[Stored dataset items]

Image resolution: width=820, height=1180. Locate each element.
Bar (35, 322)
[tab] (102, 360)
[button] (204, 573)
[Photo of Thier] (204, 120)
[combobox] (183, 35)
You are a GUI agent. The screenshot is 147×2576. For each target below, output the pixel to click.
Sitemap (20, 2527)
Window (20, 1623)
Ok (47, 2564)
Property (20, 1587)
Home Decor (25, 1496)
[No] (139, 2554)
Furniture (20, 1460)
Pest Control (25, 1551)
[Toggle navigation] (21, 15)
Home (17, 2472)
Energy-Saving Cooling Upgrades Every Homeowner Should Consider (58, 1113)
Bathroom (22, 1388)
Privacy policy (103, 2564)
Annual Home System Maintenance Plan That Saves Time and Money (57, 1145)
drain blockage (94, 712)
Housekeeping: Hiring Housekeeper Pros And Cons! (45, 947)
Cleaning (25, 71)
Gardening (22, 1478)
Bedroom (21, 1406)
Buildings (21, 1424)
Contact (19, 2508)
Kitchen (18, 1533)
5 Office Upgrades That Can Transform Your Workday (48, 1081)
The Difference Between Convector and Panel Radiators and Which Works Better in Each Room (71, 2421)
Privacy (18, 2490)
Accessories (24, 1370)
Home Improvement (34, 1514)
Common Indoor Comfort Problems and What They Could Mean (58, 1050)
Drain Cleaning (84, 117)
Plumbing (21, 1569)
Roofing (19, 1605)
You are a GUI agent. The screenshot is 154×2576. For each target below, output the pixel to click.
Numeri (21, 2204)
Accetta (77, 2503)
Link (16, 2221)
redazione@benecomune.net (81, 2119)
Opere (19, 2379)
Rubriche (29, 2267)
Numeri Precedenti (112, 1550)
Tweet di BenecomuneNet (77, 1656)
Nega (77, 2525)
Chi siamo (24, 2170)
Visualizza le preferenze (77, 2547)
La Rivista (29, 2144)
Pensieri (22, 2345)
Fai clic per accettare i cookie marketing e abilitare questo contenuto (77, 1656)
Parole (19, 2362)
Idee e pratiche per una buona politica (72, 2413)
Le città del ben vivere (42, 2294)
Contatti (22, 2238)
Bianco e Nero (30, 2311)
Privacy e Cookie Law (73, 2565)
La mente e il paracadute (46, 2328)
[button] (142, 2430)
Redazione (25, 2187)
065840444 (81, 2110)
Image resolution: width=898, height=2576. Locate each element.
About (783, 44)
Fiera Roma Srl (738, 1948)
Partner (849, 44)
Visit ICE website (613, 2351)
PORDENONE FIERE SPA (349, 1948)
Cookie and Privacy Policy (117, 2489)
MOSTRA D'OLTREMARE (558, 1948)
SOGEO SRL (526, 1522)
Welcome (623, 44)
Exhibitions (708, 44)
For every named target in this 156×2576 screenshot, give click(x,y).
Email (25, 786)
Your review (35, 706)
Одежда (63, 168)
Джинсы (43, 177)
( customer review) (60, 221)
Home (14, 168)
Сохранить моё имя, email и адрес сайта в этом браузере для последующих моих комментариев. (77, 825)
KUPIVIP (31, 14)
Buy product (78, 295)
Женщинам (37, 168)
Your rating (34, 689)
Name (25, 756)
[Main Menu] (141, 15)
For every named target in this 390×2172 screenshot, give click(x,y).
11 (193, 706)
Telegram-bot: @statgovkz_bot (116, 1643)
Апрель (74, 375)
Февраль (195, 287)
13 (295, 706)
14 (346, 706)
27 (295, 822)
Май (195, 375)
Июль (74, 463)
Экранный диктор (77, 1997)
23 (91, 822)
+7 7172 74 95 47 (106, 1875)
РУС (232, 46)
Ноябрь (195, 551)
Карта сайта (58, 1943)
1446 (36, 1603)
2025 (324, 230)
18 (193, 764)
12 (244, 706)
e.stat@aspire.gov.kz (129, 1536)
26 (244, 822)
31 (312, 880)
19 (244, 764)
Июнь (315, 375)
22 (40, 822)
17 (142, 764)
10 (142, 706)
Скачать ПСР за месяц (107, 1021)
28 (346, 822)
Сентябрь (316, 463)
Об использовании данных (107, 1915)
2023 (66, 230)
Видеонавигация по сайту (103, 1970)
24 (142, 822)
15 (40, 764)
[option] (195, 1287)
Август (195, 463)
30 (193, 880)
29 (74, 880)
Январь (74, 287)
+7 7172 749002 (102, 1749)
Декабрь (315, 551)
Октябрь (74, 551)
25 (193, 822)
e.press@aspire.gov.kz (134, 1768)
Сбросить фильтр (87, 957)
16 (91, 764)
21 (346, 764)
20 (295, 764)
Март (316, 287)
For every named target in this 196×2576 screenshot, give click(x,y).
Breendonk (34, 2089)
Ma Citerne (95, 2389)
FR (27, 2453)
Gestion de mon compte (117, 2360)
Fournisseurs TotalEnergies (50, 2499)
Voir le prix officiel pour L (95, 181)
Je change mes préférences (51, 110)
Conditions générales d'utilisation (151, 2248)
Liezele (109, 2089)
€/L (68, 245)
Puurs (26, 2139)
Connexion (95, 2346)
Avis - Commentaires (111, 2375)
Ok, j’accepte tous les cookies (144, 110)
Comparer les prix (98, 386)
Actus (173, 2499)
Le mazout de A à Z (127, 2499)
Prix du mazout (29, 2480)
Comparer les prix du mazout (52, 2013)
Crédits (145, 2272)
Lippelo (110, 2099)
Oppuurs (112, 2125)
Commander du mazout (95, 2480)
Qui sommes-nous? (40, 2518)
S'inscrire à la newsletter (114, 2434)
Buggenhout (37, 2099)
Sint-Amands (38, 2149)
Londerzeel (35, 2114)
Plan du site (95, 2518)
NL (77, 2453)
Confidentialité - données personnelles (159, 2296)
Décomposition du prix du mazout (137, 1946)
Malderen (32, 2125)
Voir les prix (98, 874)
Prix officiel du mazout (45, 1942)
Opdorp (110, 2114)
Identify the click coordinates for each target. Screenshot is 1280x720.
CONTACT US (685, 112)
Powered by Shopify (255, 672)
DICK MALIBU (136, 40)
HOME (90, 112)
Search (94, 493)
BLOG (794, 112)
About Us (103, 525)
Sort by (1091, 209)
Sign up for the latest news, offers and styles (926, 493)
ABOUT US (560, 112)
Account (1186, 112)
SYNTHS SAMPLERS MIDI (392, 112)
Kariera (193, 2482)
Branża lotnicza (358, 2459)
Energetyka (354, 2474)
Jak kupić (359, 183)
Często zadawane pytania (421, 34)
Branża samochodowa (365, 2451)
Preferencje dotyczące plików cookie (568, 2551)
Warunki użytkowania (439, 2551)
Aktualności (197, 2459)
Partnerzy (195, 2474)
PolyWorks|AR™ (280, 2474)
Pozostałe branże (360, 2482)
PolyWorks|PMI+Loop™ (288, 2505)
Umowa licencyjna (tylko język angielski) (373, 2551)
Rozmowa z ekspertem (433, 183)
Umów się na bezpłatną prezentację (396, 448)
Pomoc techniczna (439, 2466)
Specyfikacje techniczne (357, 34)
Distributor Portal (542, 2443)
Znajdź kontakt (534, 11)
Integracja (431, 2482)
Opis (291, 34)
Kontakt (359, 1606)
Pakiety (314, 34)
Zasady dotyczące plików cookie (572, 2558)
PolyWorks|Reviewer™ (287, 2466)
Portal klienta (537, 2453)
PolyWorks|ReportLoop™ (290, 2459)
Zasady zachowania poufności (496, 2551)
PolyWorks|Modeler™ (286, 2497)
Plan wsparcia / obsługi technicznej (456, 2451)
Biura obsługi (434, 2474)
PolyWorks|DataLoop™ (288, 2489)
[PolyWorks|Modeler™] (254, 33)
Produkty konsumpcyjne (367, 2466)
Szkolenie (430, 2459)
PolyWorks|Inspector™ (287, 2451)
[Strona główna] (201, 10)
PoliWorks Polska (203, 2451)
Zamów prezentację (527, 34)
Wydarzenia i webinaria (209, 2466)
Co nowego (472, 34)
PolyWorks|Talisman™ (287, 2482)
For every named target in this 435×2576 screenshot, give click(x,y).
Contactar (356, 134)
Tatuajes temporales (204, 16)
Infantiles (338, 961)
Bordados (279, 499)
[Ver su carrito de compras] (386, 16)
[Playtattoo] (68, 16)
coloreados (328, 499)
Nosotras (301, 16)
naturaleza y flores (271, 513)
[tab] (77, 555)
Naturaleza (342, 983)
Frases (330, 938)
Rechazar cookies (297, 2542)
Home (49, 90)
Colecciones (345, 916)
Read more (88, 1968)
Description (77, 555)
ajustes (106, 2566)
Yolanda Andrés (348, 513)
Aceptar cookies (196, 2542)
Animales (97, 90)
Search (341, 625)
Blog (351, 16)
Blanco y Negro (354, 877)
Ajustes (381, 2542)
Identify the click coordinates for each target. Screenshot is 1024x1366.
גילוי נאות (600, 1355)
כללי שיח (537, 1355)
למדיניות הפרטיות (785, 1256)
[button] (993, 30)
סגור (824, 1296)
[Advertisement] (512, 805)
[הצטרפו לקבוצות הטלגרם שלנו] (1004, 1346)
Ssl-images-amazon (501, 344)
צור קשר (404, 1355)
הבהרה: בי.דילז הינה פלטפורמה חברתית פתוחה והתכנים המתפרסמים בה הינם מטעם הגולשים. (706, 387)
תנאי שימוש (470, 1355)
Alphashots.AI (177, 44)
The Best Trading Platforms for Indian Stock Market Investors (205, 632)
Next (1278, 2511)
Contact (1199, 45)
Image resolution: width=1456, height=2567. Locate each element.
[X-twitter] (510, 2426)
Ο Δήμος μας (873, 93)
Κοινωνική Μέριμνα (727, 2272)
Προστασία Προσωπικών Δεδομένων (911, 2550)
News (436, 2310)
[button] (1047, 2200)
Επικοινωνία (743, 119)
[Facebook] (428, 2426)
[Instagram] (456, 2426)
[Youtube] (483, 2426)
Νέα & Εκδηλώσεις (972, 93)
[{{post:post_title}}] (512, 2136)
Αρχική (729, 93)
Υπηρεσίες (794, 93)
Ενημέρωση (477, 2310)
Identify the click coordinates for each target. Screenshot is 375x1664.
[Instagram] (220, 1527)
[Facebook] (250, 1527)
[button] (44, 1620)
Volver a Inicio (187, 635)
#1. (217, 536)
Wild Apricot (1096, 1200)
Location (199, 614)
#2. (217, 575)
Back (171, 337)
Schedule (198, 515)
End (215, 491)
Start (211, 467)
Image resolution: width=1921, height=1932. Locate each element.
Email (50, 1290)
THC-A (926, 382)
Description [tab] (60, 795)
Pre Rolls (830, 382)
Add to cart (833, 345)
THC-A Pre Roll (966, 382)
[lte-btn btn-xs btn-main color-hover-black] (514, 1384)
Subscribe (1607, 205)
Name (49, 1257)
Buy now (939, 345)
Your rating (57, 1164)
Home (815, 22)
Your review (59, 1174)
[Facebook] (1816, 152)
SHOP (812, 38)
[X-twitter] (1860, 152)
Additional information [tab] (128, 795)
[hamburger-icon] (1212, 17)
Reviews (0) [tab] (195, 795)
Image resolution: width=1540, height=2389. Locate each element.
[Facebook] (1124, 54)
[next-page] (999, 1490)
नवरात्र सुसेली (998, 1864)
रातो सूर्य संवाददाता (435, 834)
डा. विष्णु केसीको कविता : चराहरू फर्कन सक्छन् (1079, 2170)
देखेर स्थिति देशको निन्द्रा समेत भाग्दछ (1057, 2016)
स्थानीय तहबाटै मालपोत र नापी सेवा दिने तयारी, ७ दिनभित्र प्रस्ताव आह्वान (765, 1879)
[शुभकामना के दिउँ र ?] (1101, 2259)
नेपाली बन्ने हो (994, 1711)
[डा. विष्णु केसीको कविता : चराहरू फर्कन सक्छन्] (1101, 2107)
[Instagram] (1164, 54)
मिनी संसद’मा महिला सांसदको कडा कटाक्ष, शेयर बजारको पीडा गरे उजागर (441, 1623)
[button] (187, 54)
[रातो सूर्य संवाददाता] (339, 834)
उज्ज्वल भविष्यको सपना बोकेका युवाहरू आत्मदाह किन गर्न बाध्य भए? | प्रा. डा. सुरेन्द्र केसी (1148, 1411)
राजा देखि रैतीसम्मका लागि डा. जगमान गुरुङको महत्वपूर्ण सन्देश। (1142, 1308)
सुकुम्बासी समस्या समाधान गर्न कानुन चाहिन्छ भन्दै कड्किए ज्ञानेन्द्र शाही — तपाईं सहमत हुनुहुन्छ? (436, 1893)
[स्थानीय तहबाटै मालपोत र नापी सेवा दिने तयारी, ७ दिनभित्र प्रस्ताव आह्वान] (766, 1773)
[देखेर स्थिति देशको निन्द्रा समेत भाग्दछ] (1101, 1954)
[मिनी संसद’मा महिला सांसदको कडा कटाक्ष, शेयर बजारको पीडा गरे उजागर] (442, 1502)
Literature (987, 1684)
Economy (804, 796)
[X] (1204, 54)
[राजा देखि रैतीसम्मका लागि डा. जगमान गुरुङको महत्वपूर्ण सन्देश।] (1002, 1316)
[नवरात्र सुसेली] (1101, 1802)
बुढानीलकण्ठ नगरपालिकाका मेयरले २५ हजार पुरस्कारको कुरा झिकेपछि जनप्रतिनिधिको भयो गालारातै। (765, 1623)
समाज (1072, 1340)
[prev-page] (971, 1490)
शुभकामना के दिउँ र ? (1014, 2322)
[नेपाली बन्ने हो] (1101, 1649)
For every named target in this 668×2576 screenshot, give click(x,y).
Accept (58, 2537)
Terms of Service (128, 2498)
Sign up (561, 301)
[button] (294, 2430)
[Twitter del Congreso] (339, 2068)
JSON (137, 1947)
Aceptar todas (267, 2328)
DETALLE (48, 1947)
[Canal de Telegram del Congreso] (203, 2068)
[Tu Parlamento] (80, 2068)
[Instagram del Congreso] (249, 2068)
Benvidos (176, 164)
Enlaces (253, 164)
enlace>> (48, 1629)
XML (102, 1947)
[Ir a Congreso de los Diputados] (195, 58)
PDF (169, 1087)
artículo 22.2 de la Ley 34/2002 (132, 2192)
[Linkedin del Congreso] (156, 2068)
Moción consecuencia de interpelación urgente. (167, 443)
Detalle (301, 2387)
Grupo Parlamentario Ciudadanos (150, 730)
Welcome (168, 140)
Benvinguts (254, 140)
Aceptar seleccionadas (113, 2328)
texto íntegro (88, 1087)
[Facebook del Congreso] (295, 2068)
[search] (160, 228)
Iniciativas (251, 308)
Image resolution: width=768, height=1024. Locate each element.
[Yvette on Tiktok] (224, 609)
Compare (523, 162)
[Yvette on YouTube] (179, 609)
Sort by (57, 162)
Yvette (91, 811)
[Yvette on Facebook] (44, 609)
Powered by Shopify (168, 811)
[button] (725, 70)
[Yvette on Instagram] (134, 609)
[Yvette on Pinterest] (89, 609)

WORK TO BE COMPLETED. In the entries above, find the line with "[Canal de Telegram del Congreso] (203, 2068)" and the line with "Grupo Parlamentario Ciudadanos (150, 730)", then restate word for word both of them and every line between, with nothing more.

TASK RESULT.
[Canal de Telegram del Congreso] (203, 2068)
[Tu Parlamento] (80, 2068)
[Instagram del Congreso] (249, 2068)
Benvidos (176, 164)
Enlaces (253, 164)
enlace>> (48, 1629)
XML (102, 1947)
[Ir a Congreso de los Diputados] (195, 58)
PDF (169, 1087)
artículo 22.2 de la Ley 34/2002 (132, 2192)
[Linkedin del Congreso] (156, 2068)
Moción consecuencia de interpelación urgente. (167, 443)
Detalle (301, 2387)
Grupo Parlamentario Ciudadanos (150, 730)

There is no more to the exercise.